The three main greenhouse gases, carbon dioxide, methane and nitrous oxide, all impact the environment differently. Methane is known as a “flow gas”, removed from the atmosphere at a rapid pace. Methane’s lifespan in the atmosphere is approximately 10 years, but flow gases will stay stagnant as they are destroyed at the same rate of emission.
Thus the initial method for calculating greenhouse emissions misrepresents the impact of short-lived flow gases, like methane, on future warming.

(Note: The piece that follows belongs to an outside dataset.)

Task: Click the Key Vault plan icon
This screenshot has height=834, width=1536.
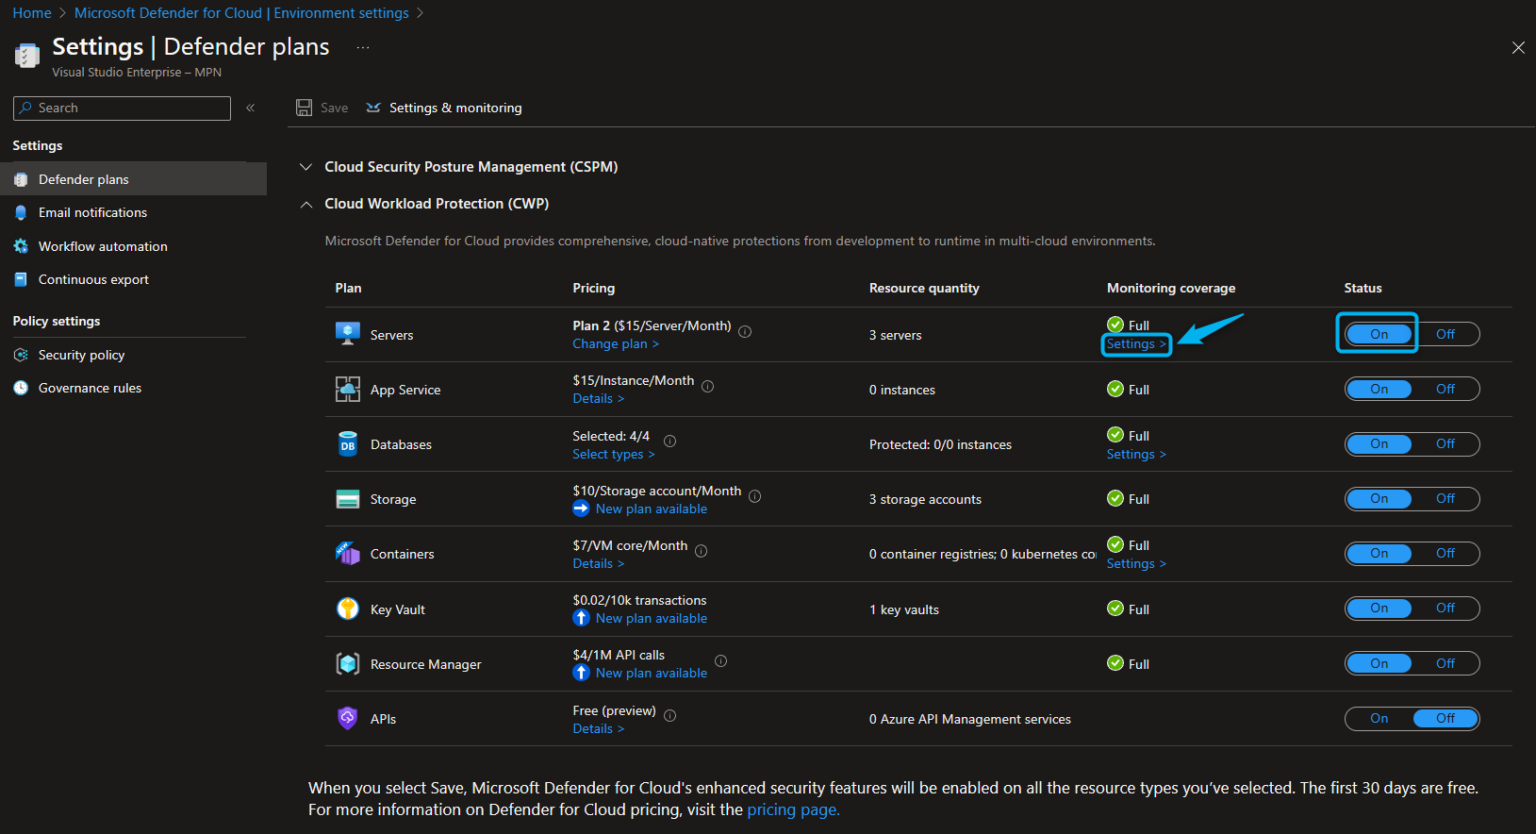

The hypocrisy of the global elite
The global elite pushing the Great Reset this week emitted thousands of units of carbon dioxide with an estimated lifespan in the atmosphere of 1000 years, meaning carbon dioxide emitted from the year 2022 will still be in the atmosphere in 3022. Meeting via Zoom for example, would have been a much better choice, given their “concerns” about climate change.
Traveling in private jets to the Davos Summit in Switzerland to foist their climate agenda on the rest of the world to “limit global temperature rise and stave off disaster” as stated on its website, “10 private one-way flights departed various European cities on Wednesday evening and landed in St. Gallen-Altenrhein Airport, the closest airstrip to Davos, emitting approximately 43 440 pounds of carbon dioxide into the atmosphere”.
For the WEF annual meeting in 2019 in Davos, according to an analysis from Air Charter Service, The Guardian reported at the time that around 1 500 private jets flew to and from airports near the Swiss town.